Еще удивительней был мой барак. Туда обычно селили инвалидов, поэтому вечером он представлял колоритное зрелище: зэки отстегивали руки, ноги, пристраивали костыли, вынимали челюсти. Ночью эти инвалиды издавали кошмарные звуки, похожие одновременно и на скрежет металла по стеклу, и на рожковые вопли автомобильных сигналов. Меня сунули в этот барак, чтоб быстрей окочурился, с подачи гебешников. По своей инициативе администрация начала меня терроризировать чуть позже.
Бараком назывался полуподвал монастыря. Раньше это был настоящий глубочайший подвал, где монастырские обитатели хранили припасы. Потом его перекрыли досками, приподняв таким образом метра на три, и устроили там лежбище для осужденных калек.
Старая канализация не справлялась со стократной нагрузкой, под полом постоянно плескалась вода, по стенам ползали мокрицы, все мгновенно покрывалось плесенью. Иногда канализация отказывала окончательно и вода поднималась над полом. Просыпаешься, и у самого лица пенится и о чем-то бормочет тухлая жидкость, по которой весело плавают ботинки, отчаянные крысы и нечистоты.

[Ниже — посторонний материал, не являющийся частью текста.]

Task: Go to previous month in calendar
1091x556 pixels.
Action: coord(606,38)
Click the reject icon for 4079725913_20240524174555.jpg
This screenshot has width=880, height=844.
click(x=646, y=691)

В дни наводнений здоровая часть отряда передвигалась по бараку на манер кенгуру по расставленным во всю длину коридора табуреткам. Зэкам с ограниченным числом конечностей приходилось трудней. Отряд состоял из 104 осужденных, две трети которых имели вторую или первую группу.
Начальником отряда был рослый белорус в чине старшего лейтенанта, который пытался заочно учиться на юрфаке. Он имел глупость довериться мне — дал на исполнение пару контрольных по криминалистике и две курсовые: по диамату и по уголовному праву. Имея нужную литературу, поставленную незадачливым старлеем, я быстро скомпилировал требуемое, после чего он глубоко заглотил наживу вместе с крючком.
Но он оказался настолько странным, что попытался нахально с крючка сорваться — пришлось сдать его начальнику колонии, великолепному интригану в чине полковника. После этого старлей затих, другие начальники отрядов начали посматривать на меня с ненавистью и опаской. Выждав месяц, старлей попытался ущемить мои интересы. Пришлось объяснить, что выговор от начальника колонии — мелочь по сравнению с тем, что ждет его в университете, если там узнают, кто пишет за него курсовые. Я был уверен, что он спросит, как я это докажу, но он не спросил, что служило свидетельством очевидного — он поленился даже переписать их своим почерком.
Тогда я написал стихи:
У меня сохранилась тетрадь с небольшими записями зоновского периода. Я зачем-то таскал ее с собой, а потом ввел содержание в память Проводника.